■ **Exercise prompt**
Leaving the pictures aside, transcribe only and exactly the lines from the one with "The width and" through the end of the entries, both included.

■ **Input data**
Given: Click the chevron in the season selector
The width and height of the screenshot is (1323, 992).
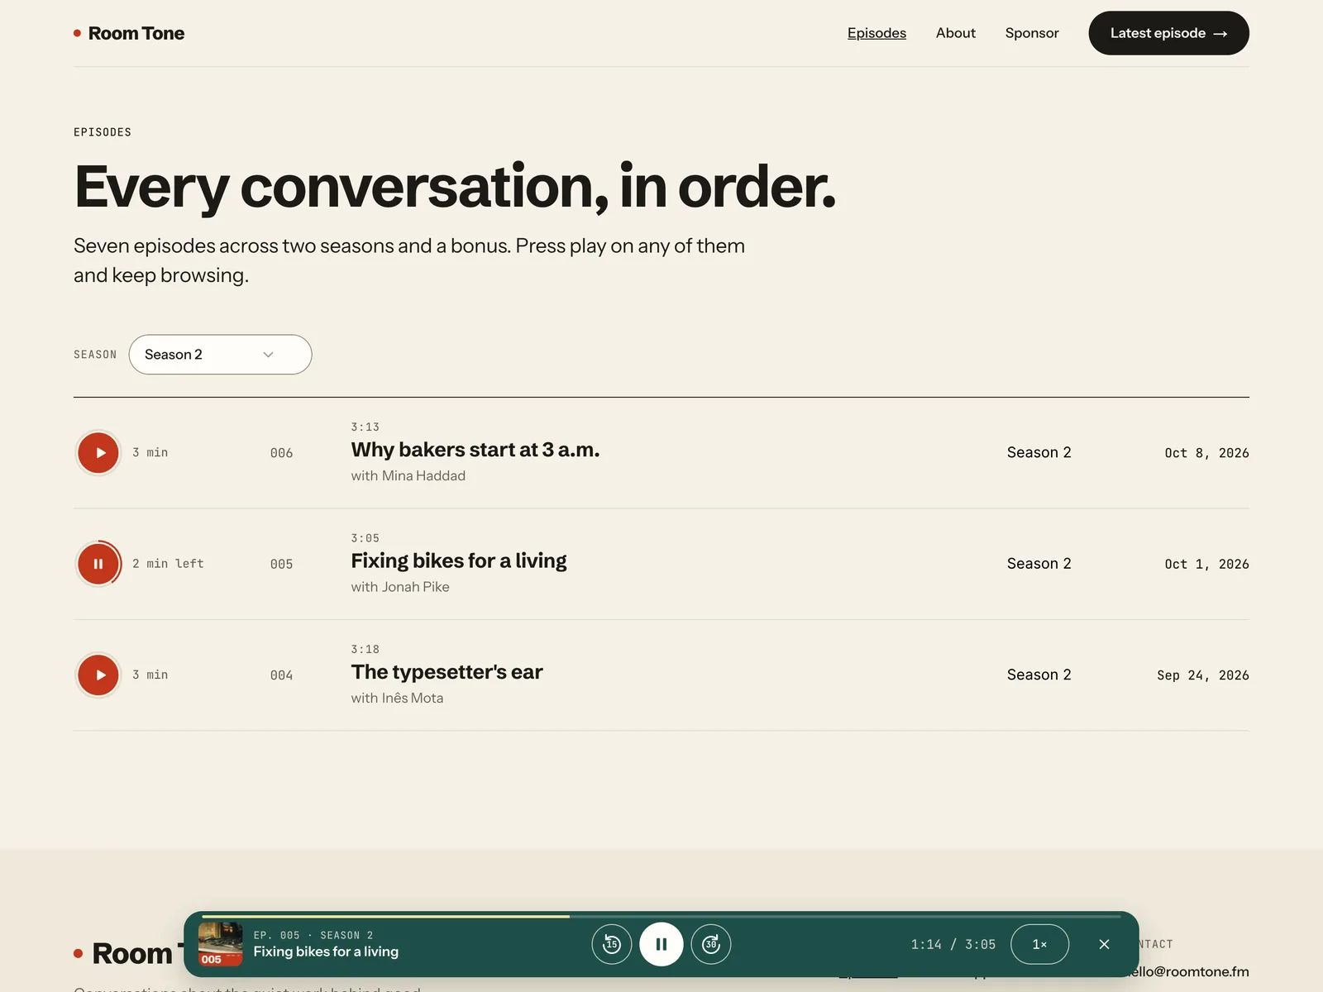Looking at the screenshot, I should pyautogui.click(x=268, y=355).
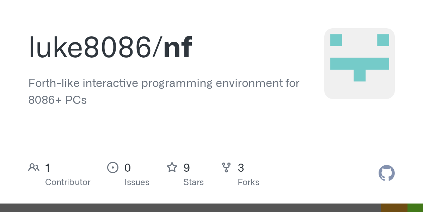Click the contributors people icon
423x212 pixels.
[x=34, y=167]
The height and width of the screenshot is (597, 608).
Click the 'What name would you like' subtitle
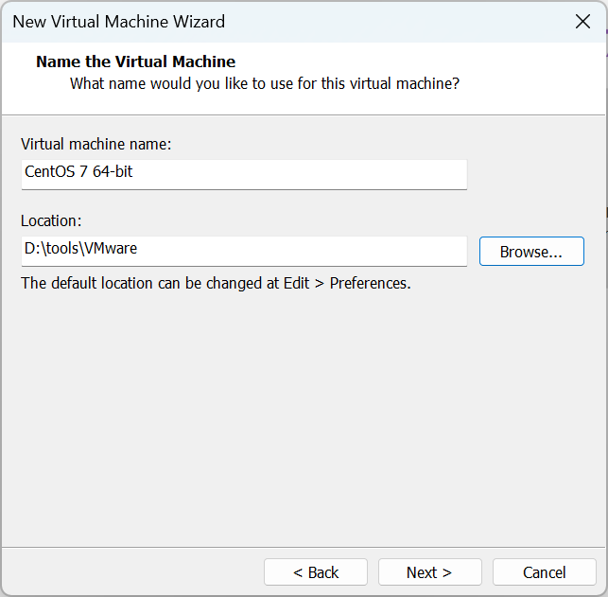click(x=265, y=83)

■ **Written response**
The width and height of the screenshot is (1323, 992).
Looking at the screenshot, I should pyautogui.click(x=268, y=355).
Click the contributors people icon
423x212 pixels.
[x=34, y=167]
The height and width of the screenshot is (597, 608).
Click the 'What name would you like' subtitle
click(x=265, y=83)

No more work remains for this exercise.